Upon the closing of the transaction, AWL paid the Company $140 million in cash, as adjusted by closing cash amounts. AWL will pay the Company a deferred amount of $25 million on December 29, 2017, as adjusted by closing net working capital (the “Deferred Payment Amount”). If AWL is unable to pay the Deferred Payment Amount in full on or before such date as a result of restrictions under its credit agreement, AWL will issue to the Company a subordinated promissory note in a principal amount equal to the unpaid portion of the Deferred Payment Amount, plus interest.

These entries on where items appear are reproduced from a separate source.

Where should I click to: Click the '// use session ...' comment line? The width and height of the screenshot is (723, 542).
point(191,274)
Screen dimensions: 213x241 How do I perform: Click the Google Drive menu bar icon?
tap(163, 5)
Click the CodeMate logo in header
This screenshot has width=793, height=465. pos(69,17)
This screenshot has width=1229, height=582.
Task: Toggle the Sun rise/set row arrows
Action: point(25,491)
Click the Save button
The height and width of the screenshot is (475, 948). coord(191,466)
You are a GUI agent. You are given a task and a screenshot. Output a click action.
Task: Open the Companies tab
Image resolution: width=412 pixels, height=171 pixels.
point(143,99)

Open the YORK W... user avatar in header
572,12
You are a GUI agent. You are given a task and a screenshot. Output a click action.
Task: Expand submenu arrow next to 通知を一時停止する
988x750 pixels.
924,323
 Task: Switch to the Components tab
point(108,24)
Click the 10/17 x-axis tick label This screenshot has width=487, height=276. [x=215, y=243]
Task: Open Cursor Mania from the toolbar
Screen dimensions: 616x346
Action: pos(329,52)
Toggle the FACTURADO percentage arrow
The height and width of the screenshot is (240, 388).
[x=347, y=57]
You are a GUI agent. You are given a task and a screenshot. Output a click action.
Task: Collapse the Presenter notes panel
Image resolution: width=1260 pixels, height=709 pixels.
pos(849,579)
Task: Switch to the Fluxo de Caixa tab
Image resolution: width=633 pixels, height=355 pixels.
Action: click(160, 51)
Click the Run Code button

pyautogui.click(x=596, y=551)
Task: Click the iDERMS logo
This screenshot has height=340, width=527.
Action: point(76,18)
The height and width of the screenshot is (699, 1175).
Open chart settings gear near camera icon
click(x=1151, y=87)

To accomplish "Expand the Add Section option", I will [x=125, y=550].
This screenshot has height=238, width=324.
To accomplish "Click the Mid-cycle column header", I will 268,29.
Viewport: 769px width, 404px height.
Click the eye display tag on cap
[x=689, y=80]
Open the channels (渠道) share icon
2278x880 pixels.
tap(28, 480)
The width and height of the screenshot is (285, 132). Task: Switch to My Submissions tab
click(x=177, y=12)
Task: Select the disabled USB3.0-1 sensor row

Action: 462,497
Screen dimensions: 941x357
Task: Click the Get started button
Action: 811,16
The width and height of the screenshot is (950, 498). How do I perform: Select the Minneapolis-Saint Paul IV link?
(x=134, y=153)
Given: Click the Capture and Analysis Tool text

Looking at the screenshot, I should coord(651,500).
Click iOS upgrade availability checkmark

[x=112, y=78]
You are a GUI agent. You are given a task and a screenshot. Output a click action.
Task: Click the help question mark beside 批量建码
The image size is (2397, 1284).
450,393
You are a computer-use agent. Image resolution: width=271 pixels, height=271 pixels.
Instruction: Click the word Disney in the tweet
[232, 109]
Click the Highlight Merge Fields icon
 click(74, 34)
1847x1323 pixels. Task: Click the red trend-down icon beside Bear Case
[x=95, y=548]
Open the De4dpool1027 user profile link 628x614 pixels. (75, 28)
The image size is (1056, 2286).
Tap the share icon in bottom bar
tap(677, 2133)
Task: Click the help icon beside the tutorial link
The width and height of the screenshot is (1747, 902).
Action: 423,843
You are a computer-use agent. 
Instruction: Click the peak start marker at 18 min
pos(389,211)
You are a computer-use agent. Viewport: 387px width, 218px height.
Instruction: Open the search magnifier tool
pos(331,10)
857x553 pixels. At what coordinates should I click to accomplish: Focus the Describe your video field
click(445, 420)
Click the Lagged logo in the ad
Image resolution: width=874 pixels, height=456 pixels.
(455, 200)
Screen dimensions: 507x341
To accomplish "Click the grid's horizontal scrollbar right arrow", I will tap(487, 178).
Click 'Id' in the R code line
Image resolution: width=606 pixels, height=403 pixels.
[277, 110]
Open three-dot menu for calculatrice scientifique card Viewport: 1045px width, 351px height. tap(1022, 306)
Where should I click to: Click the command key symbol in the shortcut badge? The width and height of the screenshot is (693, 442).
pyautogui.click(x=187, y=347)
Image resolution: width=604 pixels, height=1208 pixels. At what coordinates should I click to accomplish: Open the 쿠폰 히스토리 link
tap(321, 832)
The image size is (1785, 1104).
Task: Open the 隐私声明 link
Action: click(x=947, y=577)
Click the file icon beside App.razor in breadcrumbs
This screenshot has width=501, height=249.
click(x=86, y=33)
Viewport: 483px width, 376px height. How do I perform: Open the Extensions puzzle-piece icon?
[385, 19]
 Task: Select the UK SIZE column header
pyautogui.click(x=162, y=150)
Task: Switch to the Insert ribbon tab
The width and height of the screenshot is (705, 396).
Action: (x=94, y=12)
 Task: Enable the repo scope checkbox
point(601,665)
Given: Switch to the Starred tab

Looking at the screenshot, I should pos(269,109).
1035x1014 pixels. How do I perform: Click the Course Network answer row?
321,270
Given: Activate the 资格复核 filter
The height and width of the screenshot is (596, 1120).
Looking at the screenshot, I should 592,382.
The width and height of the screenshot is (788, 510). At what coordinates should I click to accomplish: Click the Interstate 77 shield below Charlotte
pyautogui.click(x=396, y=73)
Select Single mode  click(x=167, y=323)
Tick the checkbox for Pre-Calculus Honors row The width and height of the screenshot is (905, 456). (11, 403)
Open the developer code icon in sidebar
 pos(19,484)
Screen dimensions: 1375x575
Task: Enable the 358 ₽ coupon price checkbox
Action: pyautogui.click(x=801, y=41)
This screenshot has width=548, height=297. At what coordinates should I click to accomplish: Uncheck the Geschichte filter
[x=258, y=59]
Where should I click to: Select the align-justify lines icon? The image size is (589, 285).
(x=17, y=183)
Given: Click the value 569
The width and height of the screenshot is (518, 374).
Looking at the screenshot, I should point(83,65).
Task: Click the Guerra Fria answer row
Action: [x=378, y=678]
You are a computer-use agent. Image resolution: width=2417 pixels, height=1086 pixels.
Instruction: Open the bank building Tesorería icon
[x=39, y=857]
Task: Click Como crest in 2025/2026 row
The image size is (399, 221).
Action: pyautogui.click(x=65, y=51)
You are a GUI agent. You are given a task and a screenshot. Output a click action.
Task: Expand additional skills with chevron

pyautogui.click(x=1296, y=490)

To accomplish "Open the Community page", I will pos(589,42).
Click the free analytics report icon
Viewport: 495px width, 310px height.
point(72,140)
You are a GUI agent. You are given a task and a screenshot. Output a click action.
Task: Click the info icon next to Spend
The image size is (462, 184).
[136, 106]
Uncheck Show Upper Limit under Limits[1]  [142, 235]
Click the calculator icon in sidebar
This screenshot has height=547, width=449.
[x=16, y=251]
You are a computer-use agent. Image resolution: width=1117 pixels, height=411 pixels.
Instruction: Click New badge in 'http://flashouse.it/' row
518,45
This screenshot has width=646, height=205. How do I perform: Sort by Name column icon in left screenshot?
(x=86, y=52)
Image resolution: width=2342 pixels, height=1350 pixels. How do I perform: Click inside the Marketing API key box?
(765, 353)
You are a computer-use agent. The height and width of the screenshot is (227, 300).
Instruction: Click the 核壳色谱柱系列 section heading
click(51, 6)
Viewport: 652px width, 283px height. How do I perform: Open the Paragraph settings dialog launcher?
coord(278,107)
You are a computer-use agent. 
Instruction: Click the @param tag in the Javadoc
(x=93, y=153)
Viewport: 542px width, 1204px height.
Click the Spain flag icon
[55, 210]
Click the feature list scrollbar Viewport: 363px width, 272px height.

The foregoing summary of the Purchase Agreement in this Current Report on Form 8-K does not purport to be complete and is qualified by reference to the full text of the Purchase Agreement, which is referenced hereto as Exhibit 2.1 to this Current Report on Form 8-K, and is incorporated by reference.

Item 8.01Other Events

 

On December 29, 2015, the Company issued a press release announcing the closing of the sale of the Target Companies, a copy of which is attached hereto as Exhibit 99.1 and incorporated herein by reference.

 

Item 9.01Financial Statements and Exhibits

 

(b) Pro Forma Financial Information

 

The unaudited pro forma consolidated financial statements of the Company as of and for the nine months ended September 30, 2015 and for the years ended December 31, 2014, 2013 and 2012, and the notes related thereto, are attached hereto as Exhibit 99.2 and incorporated herein by reference.

(d) Exhibits

 

The following exhibits are filed herewith:

 

Exhibit 2.1*

 

Equity Purchase Agreement,  dated as of November 5, 2015, by and between Bankrate, Inc. and All Web Leads, Inc. (incorporated herein by reference to Exhibit 2.1 to the Company’s Current Report on Form 8-K filed with the Securities and Exchange Commission on November 12, 2015)

Exhibit 99.1

 

Press Release dated December 29, 2015

Exhibit 99.2

 

Unaudited Pro Forma Condensed Consolidated Financial Statements of Bankrate, Inc. as of and for the nine months ended September 30, 2015 and for the years ended December 31, 2014, 2013 and 2012

*

 

Certain schedules and exhibits have been omitted pursuant to Item 601(b)(2) of Regulation S-K. A copy of any omitted schedule and/or exhibit will be furnished to the Securities and Exchange Commission upon request.

 


 

SIGNATURES

 

Pursuant to the requirements of the Securities Exchange Act of 1934, the registrant has duly caused this report to be signed on its behalf by the undersigned hereunto duly authorized.

 

 

BANKRATE, INC.

 

 

 

 

 

Dated: January 5,  2016

By:

/s/ Steven D. Barnhart

 

 

Name:

Steven D. Barnhart

 

 

Title:

SVP, Chief Financial Officer 

 

 

 


 

EXHIBIT INDEX

Exhibit Number

 

Description

 

 

 

Exhibit 2.1*

 

Equity Purchase Agreement, dated as of November 5, 2015, by and between Bankrate, Inc. and All Web Leads, Inc. (incorporated herein by reference to Exhibit 2.1 to the Company’s Current Report on Form 8-K filed with the Securities and Exchange Commission on November 12, 2015)

Exhibit 99.1

 

Press Release dated December 29, 2015

Exhibit 99.2

 

Unaudited Pro Forma Condensed Consolidated Financial Statements of Bankrate, Inc. as of and for the nine months ended September 30, 2015 and for the years ended December 31, 2014, 2013 and 2012

*

 

Certain schedules and exhibits have been omitted pursuant to Item 601(b)(2) of Regulation S-K. A copy of any omitted schedule and/or exhibit will be furnished to the Securities and Exchange Commission upon request.